And, oh; I promise by the end of this blog you will have a huge surprise, so don't stop reading until you get to the end because you won't want to miss a huge announcement Robby, Caylen, and I have.  When I say, huge, I mean it.

Okay!  I can't wait to spill the beans until the end.  LACA NOLA TALENT GROUP is officially moving on up.  How?  We signed our lease today for our LOS ANGELES office for our talent agency.  You'll never guess where?  It is really an awesome location, or at least we think it is as it is right next door to the SAG OFFICE on Wilshire Boulevard smack dab in the middle of "Miracle Row."  Our new address is

5670 Wilshire Boulevard
Floor 18, Suite !825
Los Angeles, CA  90036

We have a receptionist, meeting rooms, board room, refreshment area etc.

The news gets even better.  LACA NOLA TALENT GROUP has also applied to become a licensed agent for the state of California and applying for SAG/AFTRA FRANCHISE STATUS.  Whoopie!!!  Hollywood here we come.  The good news is we are ahead of schedule on establishing our LOS ANGELES office. That is how fast we are growing.  So, if you stepped on this elevator ride with us in October, we promised you we would be establishing ourselves in the Los Angeles market within the first year.  But after visiting so many casting offices, making all of the connections with the Los Angeles casting directors, they said, "We want you here."  Actually, they wanted us here now, so guess what?  We aim to please.

I still sit back in amazement and ask myself in the first place how in the world did I get into this in the first place?  But, Robby and I are in love with this job.  We are very Happy.  So, that was the first big news. But hold on to your britches, as we say in the South, the good news isn't over yet.  Keep reading.  I've only just begun to make some really big announcements tonight.

In fact, I don't think I have been this excited when writing a Thursday night blog since the night we announced the cast to KSK.  And, what a cast that is.  (More later on KSK; just keep reading).

I love Hollywood and I love California.


The producers of A.D.A.M. are proud to announce that this week the filming of the official trailer for A.D.AM. was filmed on location in Hollywood, West Hollywood, and Valencia.  It was so much fun to be on set with the wonderful cast and crew.  This filming could not have been accomplished without the following key CREW.


And then, I would be remiss if I didn't announce the cast who we filmed in the following three roles who also have been cast in the upcoming feature film.


First up to bat is DH LEWIS who has been cast in the lead as Dr. Sandra Bradford.  The producers made the executive decision to cast DH for various reasons.  First and foremost, I simply could not get DH out of my head as the screenwriter for this project ever since I first saw her audition for the Landlord in The Keystroke Killer.  I knew then she was perfect, but didn't want to say anything to anyone until I actually met DH.  Then, she not only stunned me in that audition, but also  I was convinced that she and only she could possibly play Dr. Sandra Bradford.

Listed entries:

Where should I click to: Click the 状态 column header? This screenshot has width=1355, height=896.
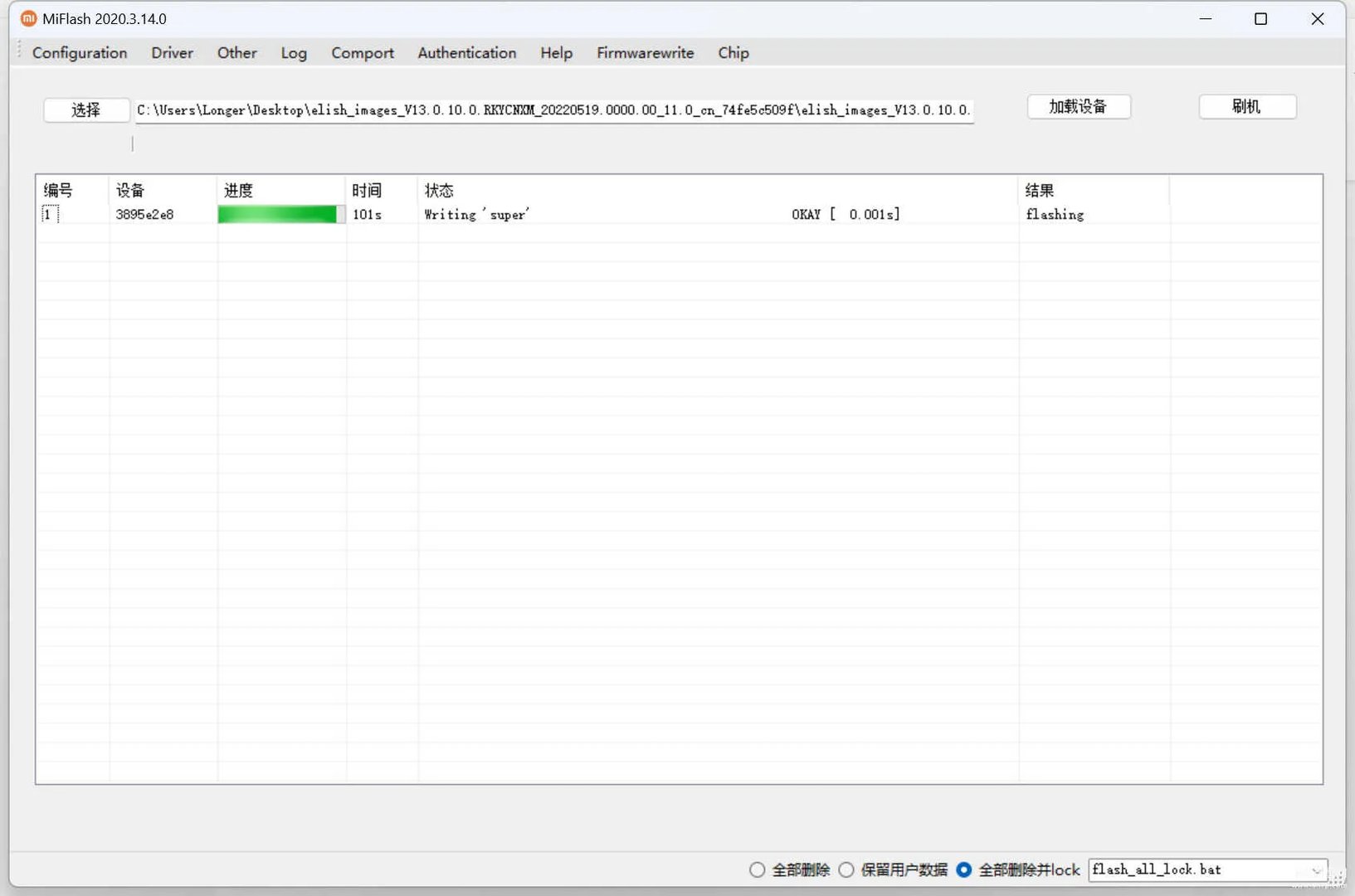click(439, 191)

--

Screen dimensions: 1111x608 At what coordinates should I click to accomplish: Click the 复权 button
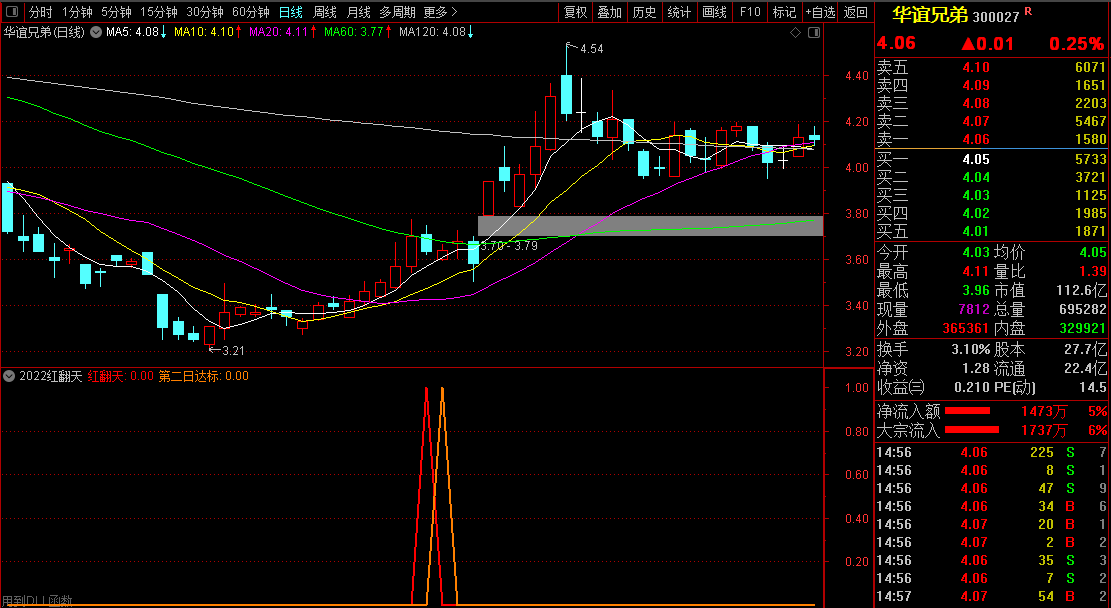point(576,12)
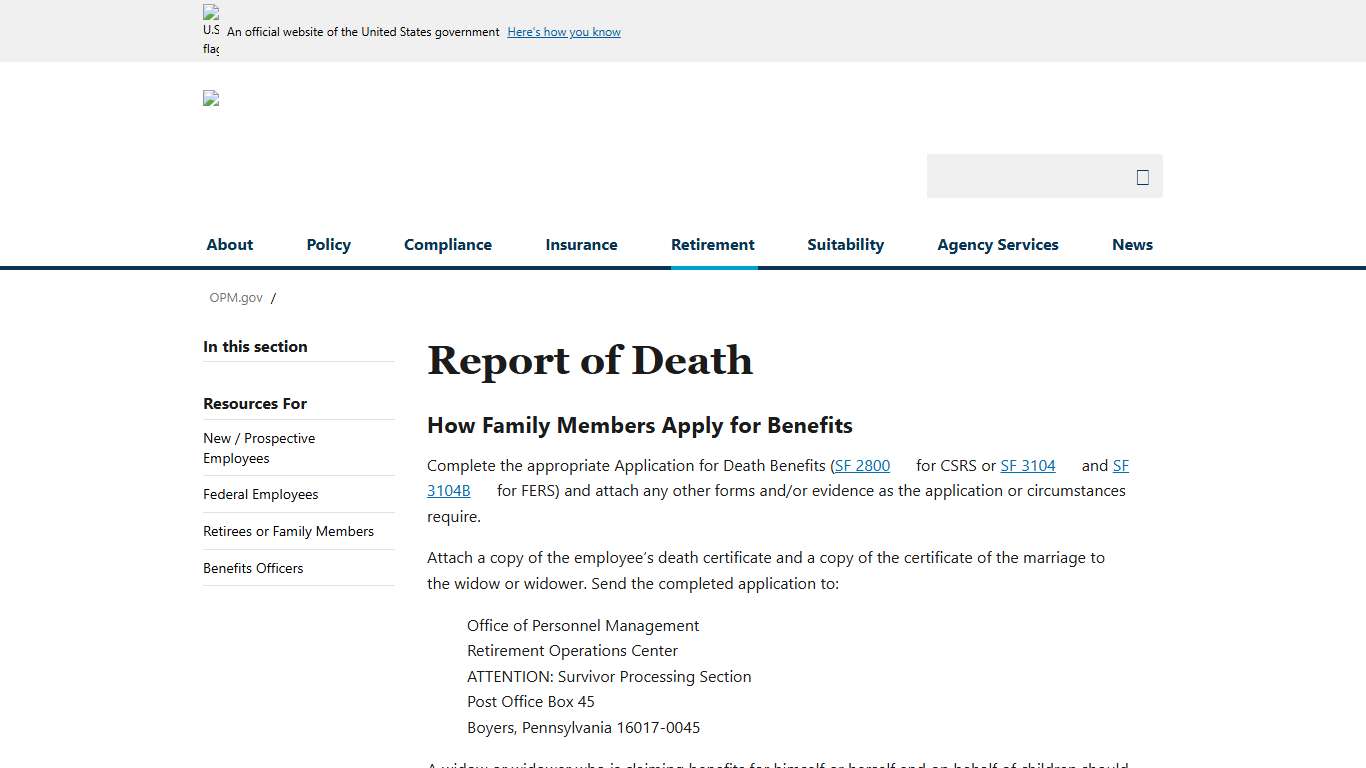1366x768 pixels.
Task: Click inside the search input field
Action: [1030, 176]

---

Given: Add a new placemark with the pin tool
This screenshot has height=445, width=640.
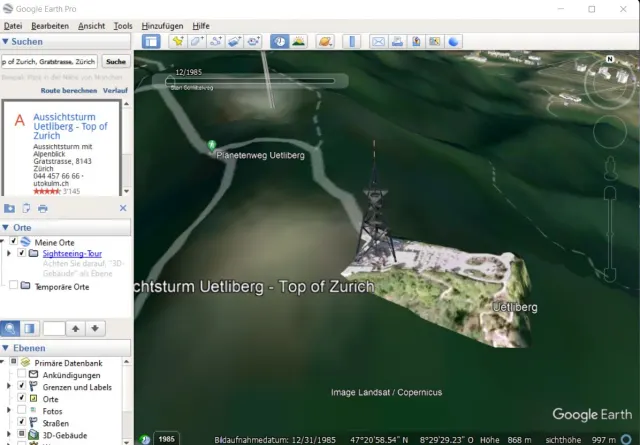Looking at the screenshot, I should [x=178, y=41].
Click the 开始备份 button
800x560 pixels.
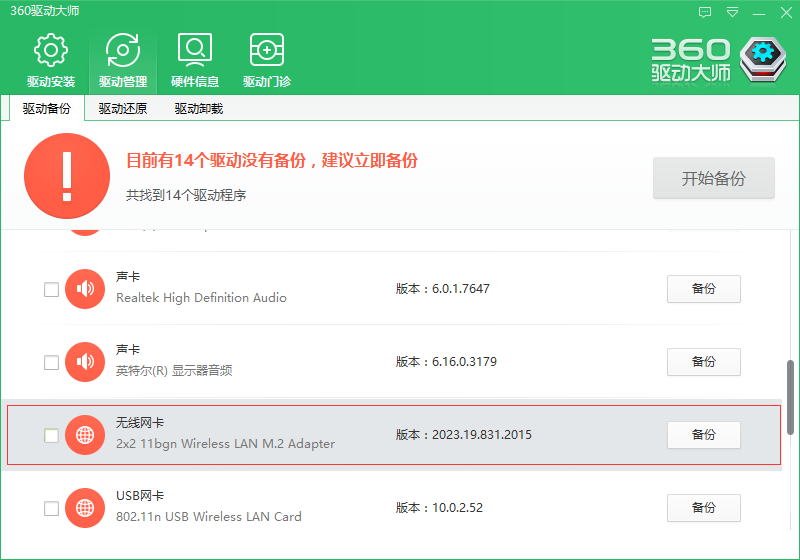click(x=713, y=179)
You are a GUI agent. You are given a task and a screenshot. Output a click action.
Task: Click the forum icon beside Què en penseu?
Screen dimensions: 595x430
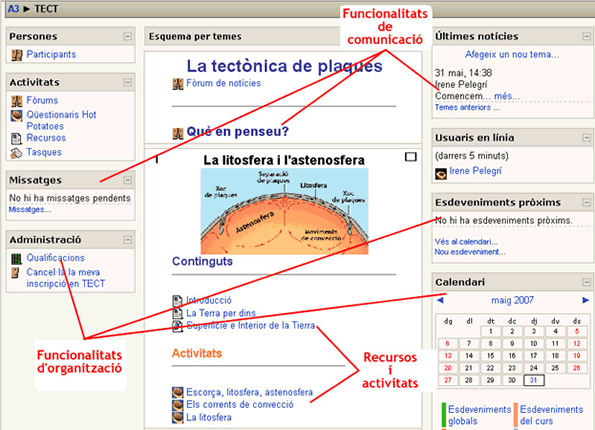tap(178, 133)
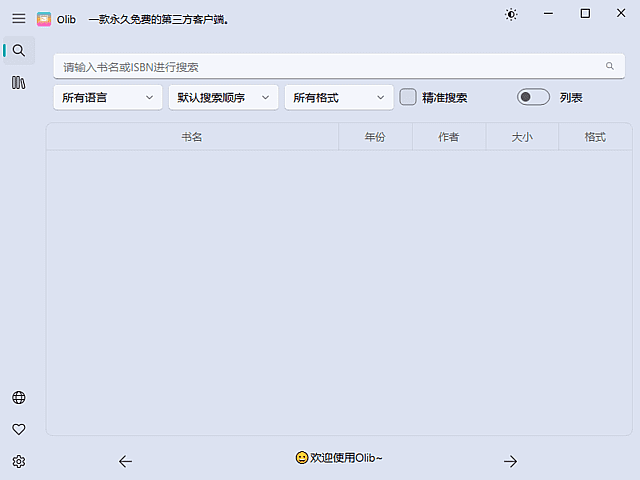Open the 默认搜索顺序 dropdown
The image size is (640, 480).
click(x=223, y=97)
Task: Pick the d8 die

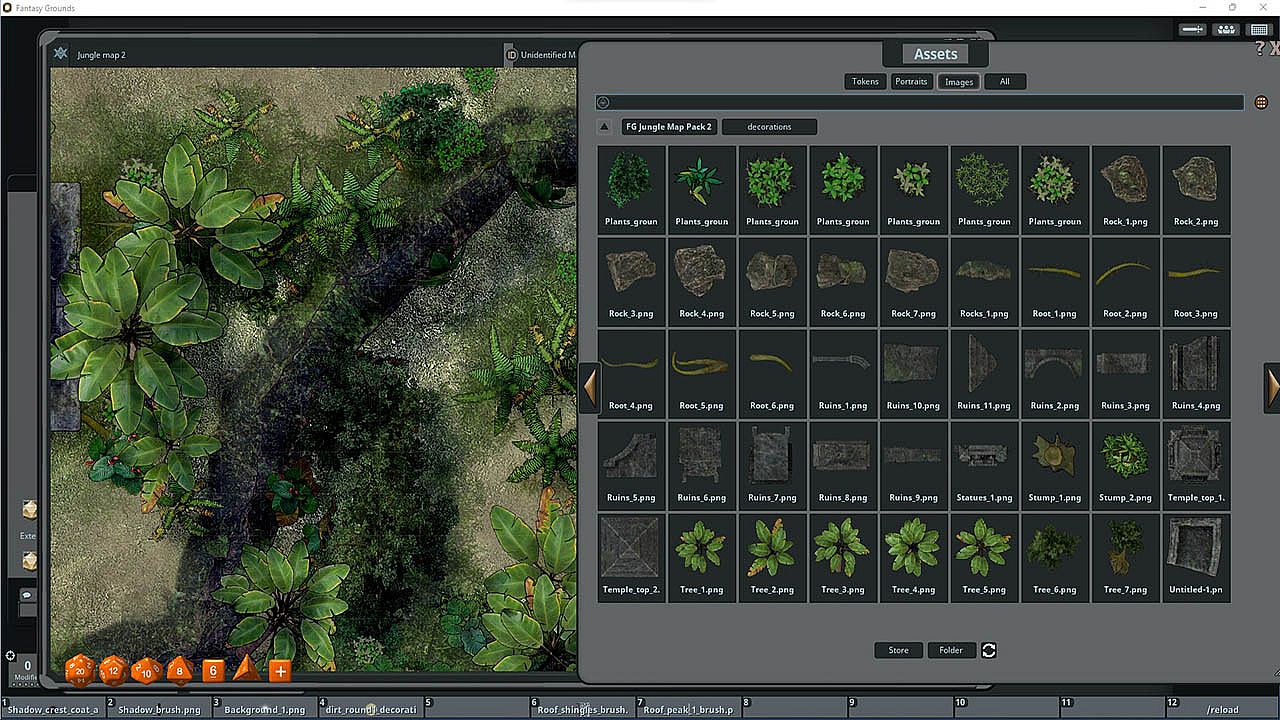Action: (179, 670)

Work instruction A: Where does the blog post say the official trailer for A.D.A.M. was filmed? List every location it names.
Work instruction B: Set down the part of the blog post starting at "In fact, I don't" and ending at "following key CREW.", word for word.
The items have no connection to the blog post.

Task output A: Hollywood, West Hollywood, Valencia

Task output B:
In fact, I don't think I have been this excited when writing a Thursday night blog since the night we announced the cast to KSK.  And, what a cast that is.  (More later on KSK; just keep reading).

I love Hollywood and I love California.


The producers of A.D.A.M. are proud to announce that this week the filming of the official trailer for A.D.AM. was filmed on location in Hollywood, West Hollywood, and Valencia.  It was so much fun to be on set with the wonderful cast and crew.  This filming could not have been accomplished without the following key CREW.